STUDY MATERIAL:
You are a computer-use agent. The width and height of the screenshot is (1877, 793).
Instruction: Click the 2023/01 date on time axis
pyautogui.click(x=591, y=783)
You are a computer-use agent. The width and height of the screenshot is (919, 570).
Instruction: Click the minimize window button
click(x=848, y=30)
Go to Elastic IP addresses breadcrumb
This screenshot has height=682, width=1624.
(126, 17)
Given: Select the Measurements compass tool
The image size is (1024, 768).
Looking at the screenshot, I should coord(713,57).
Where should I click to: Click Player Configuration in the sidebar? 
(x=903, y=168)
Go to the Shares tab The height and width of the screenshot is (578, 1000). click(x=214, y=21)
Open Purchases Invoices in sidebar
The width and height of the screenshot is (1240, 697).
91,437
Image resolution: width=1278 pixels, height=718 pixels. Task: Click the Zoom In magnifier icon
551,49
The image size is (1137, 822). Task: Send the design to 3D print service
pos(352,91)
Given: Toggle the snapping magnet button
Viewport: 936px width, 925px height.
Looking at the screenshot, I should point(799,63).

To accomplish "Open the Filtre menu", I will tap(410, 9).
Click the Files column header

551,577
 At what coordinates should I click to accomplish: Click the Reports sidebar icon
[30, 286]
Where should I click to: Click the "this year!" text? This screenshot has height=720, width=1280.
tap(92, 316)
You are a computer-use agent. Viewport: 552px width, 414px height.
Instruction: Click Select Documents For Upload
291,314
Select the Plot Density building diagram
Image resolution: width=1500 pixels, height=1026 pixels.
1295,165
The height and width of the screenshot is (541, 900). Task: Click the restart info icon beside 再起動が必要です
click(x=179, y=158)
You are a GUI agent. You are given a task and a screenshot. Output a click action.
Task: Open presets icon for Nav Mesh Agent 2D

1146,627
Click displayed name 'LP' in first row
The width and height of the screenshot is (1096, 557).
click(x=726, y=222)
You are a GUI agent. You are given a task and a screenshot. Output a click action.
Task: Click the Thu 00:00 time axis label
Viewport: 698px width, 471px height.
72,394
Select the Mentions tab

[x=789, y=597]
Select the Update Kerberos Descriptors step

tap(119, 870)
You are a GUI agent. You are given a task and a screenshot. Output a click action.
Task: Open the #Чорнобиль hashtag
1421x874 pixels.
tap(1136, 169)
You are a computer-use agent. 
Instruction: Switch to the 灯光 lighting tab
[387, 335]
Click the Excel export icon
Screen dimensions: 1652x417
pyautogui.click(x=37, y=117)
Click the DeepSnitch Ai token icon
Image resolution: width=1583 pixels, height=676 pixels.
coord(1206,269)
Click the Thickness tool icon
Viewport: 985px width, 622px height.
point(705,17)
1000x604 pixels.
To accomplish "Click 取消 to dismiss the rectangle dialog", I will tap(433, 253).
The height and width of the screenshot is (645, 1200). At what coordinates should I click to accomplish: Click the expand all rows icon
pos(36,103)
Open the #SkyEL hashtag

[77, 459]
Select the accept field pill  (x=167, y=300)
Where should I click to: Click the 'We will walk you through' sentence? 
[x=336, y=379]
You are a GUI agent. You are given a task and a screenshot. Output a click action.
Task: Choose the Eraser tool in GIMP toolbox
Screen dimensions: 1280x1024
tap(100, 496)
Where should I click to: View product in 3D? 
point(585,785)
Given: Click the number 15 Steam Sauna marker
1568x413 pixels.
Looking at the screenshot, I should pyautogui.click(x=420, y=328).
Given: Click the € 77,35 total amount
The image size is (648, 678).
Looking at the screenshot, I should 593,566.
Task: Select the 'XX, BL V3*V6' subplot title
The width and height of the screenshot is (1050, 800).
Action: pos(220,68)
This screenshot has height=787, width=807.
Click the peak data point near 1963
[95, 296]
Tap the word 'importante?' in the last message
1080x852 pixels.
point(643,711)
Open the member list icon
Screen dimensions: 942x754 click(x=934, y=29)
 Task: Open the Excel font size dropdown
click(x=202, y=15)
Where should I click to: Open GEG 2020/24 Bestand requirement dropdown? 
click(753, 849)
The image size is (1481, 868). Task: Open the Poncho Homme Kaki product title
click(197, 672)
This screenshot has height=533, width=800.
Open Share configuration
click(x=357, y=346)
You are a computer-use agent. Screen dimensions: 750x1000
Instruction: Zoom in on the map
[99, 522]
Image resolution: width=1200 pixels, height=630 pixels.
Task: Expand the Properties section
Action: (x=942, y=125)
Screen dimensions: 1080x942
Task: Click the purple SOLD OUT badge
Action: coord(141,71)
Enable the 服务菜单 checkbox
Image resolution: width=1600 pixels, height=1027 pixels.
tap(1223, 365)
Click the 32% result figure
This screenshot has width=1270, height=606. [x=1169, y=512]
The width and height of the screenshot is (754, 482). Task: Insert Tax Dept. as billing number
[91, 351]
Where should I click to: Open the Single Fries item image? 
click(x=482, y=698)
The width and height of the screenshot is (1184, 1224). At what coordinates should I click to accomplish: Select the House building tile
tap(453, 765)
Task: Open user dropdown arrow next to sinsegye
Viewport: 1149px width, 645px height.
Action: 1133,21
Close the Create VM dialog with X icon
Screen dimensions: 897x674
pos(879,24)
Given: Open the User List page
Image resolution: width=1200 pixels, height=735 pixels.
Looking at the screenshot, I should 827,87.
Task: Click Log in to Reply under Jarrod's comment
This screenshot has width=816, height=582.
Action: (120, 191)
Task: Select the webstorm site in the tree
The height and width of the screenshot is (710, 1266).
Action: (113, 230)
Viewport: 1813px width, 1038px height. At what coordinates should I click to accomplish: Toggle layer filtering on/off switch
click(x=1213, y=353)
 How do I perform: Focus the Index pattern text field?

TASK DESCRIPTION: Extract each line of the material exactly as it stands.

RESPONSE BELOW:
You are a computer-use agent. The width and height of the screenshot is (1877, 793).
Instruction: Click the 2023/01 date on time axis
pyautogui.click(x=591, y=783)
You are a computer-use agent. The width and height of the screenshot is (919, 570).
Instruction: Click the minimize window button
click(x=848, y=30)
Go to Elastic IP addresses breadcrumb
This screenshot has height=682, width=1624.
(126, 17)
Given: Select the Measurements compass tool
The image size is (1024, 768).
Looking at the screenshot, I should coord(713,57).
Where should I click to: Click Player Configuration in the sidebar? 
(x=903, y=168)
Go to the Shares tab The height and width of the screenshot is (578, 1000). click(x=214, y=21)
Open Purchases Invoices in sidebar
The width and height of the screenshot is (1240, 697).
91,437
Image resolution: width=1278 pixels, height=718 pixels. Task: Click the Zoom In magnifier icon
551,49
The image size is (1137, 822). Task: Send the design to 3D print service
pos(352,91)
Given: Toggle the snapping magnet button
Viewport: 936px width, 925px height.
Looking at the screenshot, I should point(799,63).

To accomplish "Open the Filtre menu", I will tap(410, 9).
Click the Files column header

551,577
 At what coordinates should I click to accomplish: Click the Reports sidebar icon
[30, 286]
Where should I click to: Click the "this year!" text? This screenshot has height=720, width=1280.
tap(92, 316)
You are a computer-use agent. Viewport: 552px width, 414px height.
Instruction: Click Select Documents For Upload
291,314
Select the Plot Density building diagram
Image resolution: width=1500 pixels, height=1026 pixels.
1295,165
The height and width of the screenshot is (541, 900). Task: Click the restart info icon beside 再起動が必要です
click(x=179, y=158)
You are a GUI agent. You are given a task and a screenshot. Output a click action.
Task: Open presets icon for Nav Mesh Agent 2D

1146,627
Click displayed name 'LP' in first row
The width and height of the screenshot is (1096, 557).
click(x=726, y=222)
You are a GUI agent. You are given a task and a screenshot. Output a click action.
Task: Click the Thu 00:00 time axis label
Viewport: 698px width, 471px height.
72,394
Select the Mentions tab

[x=789, y=597]
Select the Update Kerberos Descriptors step

tap(119, 870)
You are a GUI agent. You are given a task and a screenshot. Output a click action.
Task: Open the #Чорнобиль hashtag
1421x874 pixels.
tap(1136, 169)
You are a computer-use agent. 
Instruction: Switch to the 灯光 lighting tab
[387, 335]
Click the Excel export icon
Screen dimensions: 1652x417
pyautogui.click(x=37, y=117)
Click the DeepSnitch Ai token icon
Image resolution: width=1583 pixels, height=676 pixels.
coord(1206,269)
Click the Thickness tool icon
Viewport: 985px width, 622px height.
point(705,17)
1000x604 pixels.
To accomplish "Click 取消 to dismiss the rectangle dialog", I will tap(433, 253).
The height and width of the screenshot is (645, 1200). At what coordinates should I click to accomplish: Click the expand all rows icon
pos(36,103)
Open the #SkyEL hashtag

[77, 459]
Select the accept field pill  (x=167, y=300)
Where should I click to: Click the 'We will walk you through' sentence? 
[x=336, y=379]
You are a GUI agent. You are given a task and a screenshot. Output a click action.
Task: Choose the Eraser tool in GIMP toolbox
Screen dimensions: 1280x1024
tap(100, 496)
Where should I click to: View product in 3D? 
point(585,785)
Given: Click the number 15 Steam Sauna marker
1568x413 pixels.
Looking at the screenshot, I should pyautogui.click(x=420, y=328).
Given: Click the € 77,35 total amount
The image size is (648, 678).
Looking at the screenshot, I should 593,566.
Task: Select the 'XX, BL V3*V6' subplot title
The width and height of the screenshot is (1050, 800).
Action: pos(220,68)
This screenshot has height=787, width=807.
Click the peak data point near 1963
[95, 296]
Tap the word 'importante?' in the last message
1080x852 pixels.
point(643,711)
Open the member list icon
Screen dimensions: 942x754 click(x=934, y=29)
 Task: Open the Excel font size dropdown
click(x=202, y=15)
Where should I click to: Open GEG 2020/24 Bestand requirement dropdown? 
click(753, 849)
The image size is (1481, 868). Task: Open the Poncho Homme Kaki product title
click(197, 672)
This screenshot has height=533, width=800.
Open Share configuration
click(x=357, y=346)
You are a computer-use agent. Screen dimensions: 750x1000
Instruction: Zoom in on the map
[99, 522]
Image resolution: width=1200 pixels, height=630 pixels.
Task: Expand the Properties section
Action: (x=942, y=125)
Screen dimensions: 1080x942
Task: Click the purple SOLD OUT badge
Action: coord(141,71)
Enable the 服务菜单 checkbox
Image resolution: width=1600 pixels, height=1027 pixels.
tap(1223, 365)
Click the 32% result figure
This screenshot has width=1270, height=606. [x=1169, y=512]
The width and height of the screenshot is (754, 482). Task: Insert Tax Dept. as billing number
[91, 351]
Where should I click to: Open the Single Fries item image? 
click(x=482, y=698)
The width and height of the screenshot is (1184, 1224). At what coordinates should I click to accomplish: Select the House building tile
tap(453, 765)
Task: Open user dropdown arrow next to sinsegye
Viewport: 1149px width, 645px height.
Action: 1133,21
Close the Create VM dialog with X icon
Screen dimensions: 897x674
pos(879,24)
Given: Open the User List page
Image resolution: width=1200 pixels, height=735 pixels.
Looking at the screenshot, I should 827,87.
Task: Click Log in to Reply under Jarrod's comment
This screenshot has width=816, height=582.
Action: (120, 191)
Task: Select the webstorm site in the tree
The height and width of the screenshot is (710, 1266).
Action: (113, 230)
Viewport: 1813px width, 1038px height. At what coordinates should I click to accomplish: Toggle layer filtering on/off switch
click(x=1213, y=353)
 How do I perform: Focus the Index pattern text field?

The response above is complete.